- WHAT YOU HAVE TO DO: The task calls for each line of the records below in which the word "will" appears.

- INPUT RECORDS:
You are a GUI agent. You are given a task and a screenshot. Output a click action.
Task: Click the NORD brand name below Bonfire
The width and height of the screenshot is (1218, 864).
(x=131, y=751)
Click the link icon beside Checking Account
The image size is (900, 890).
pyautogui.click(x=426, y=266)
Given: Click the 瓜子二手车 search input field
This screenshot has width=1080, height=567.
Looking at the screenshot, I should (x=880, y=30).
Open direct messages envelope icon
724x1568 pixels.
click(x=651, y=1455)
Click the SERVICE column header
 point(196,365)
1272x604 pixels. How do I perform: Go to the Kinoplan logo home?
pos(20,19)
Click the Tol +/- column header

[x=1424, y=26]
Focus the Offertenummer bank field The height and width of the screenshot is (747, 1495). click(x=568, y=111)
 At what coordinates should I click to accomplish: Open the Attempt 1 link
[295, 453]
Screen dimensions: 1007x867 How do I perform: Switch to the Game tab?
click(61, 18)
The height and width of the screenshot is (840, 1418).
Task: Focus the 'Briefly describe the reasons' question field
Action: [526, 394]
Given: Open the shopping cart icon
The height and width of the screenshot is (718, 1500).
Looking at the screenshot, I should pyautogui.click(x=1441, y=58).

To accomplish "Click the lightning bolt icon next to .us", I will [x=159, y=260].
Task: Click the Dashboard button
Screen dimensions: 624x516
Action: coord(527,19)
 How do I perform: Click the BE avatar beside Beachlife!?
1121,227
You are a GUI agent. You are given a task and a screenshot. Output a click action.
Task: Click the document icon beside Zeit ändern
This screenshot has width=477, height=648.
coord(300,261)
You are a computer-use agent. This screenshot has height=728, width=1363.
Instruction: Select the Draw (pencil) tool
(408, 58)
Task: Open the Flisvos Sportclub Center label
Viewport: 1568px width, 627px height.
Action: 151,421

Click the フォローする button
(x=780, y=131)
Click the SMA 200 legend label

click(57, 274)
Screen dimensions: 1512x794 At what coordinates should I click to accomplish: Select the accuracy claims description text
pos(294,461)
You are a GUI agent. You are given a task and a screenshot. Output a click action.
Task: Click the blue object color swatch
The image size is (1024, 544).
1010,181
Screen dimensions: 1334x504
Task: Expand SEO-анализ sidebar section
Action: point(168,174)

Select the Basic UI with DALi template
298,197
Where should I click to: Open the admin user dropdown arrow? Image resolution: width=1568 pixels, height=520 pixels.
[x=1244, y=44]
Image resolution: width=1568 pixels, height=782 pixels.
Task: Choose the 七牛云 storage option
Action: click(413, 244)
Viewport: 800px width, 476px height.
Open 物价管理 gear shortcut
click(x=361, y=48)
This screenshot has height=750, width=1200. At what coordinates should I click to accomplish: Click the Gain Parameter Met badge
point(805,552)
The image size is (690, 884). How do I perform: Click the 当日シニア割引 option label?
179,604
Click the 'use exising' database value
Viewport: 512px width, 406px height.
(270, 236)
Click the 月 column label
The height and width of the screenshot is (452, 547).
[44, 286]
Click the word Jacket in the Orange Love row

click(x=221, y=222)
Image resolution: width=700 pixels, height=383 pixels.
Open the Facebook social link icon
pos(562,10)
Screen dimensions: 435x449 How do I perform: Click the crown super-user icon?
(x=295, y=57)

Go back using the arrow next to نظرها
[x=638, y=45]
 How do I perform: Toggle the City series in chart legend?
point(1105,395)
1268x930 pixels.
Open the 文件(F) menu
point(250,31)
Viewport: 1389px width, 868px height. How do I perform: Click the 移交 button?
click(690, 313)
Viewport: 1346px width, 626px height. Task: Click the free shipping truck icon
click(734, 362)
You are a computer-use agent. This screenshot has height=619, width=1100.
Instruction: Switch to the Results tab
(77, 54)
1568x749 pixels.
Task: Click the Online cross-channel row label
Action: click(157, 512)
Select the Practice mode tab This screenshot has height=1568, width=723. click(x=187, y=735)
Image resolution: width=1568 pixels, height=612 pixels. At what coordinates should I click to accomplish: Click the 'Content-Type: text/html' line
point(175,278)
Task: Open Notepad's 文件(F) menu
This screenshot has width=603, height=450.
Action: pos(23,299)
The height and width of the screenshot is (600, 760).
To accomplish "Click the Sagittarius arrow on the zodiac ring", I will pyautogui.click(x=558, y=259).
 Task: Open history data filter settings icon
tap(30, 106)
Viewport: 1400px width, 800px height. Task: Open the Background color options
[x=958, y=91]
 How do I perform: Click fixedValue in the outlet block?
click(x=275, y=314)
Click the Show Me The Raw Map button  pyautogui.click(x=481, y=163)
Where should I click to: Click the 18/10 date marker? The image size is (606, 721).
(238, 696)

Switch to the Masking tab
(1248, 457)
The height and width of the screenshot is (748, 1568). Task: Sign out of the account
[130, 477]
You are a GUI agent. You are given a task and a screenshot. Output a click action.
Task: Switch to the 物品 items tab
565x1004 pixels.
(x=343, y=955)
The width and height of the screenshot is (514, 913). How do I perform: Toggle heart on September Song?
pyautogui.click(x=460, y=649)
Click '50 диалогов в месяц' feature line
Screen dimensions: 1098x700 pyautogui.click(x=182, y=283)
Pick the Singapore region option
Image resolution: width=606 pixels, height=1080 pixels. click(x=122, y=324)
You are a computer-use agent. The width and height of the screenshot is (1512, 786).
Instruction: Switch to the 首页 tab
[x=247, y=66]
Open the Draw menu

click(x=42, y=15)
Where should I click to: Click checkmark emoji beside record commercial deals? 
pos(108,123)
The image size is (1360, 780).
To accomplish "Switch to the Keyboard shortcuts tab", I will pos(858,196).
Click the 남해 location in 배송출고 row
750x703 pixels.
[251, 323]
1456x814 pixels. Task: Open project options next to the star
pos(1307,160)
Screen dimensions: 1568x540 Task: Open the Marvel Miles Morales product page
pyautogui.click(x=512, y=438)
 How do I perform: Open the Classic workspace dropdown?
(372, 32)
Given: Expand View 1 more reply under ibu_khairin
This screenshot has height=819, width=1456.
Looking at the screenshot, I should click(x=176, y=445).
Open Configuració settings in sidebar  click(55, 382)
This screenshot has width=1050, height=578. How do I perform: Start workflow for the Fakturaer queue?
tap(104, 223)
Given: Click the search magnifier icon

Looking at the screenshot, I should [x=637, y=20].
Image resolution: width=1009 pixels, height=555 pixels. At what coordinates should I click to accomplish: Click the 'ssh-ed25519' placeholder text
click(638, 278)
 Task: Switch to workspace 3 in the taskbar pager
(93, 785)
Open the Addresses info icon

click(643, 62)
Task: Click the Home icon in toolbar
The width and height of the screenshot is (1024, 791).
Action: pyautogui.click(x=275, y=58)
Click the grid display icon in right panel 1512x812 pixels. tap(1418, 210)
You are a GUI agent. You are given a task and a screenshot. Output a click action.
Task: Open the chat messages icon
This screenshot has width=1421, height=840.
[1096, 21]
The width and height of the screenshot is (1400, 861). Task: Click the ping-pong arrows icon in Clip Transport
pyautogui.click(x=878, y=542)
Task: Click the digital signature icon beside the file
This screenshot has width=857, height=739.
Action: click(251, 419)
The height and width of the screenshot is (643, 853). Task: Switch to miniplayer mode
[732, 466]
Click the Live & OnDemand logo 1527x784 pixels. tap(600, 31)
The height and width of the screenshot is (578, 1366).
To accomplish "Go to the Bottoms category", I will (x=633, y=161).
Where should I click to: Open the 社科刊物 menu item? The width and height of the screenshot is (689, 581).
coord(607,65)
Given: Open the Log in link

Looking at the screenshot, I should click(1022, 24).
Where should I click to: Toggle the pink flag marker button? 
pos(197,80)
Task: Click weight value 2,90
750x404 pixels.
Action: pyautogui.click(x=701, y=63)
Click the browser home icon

- OUTPUT FOR THIS EXERCISE:
To accomplish "Click the lightning bolt icon next to .us", I will [x=159, y=260].
To accomplish "Click the Sagittarius arrow on the zodiac ring", I will pyautogui.click(x=558, y=259).
To accomplish "Switch to the Keyboard shortcuts tab", I will pos(858,196).
To accomplish "Go to the Bottoms category", I will (x=633, y=161).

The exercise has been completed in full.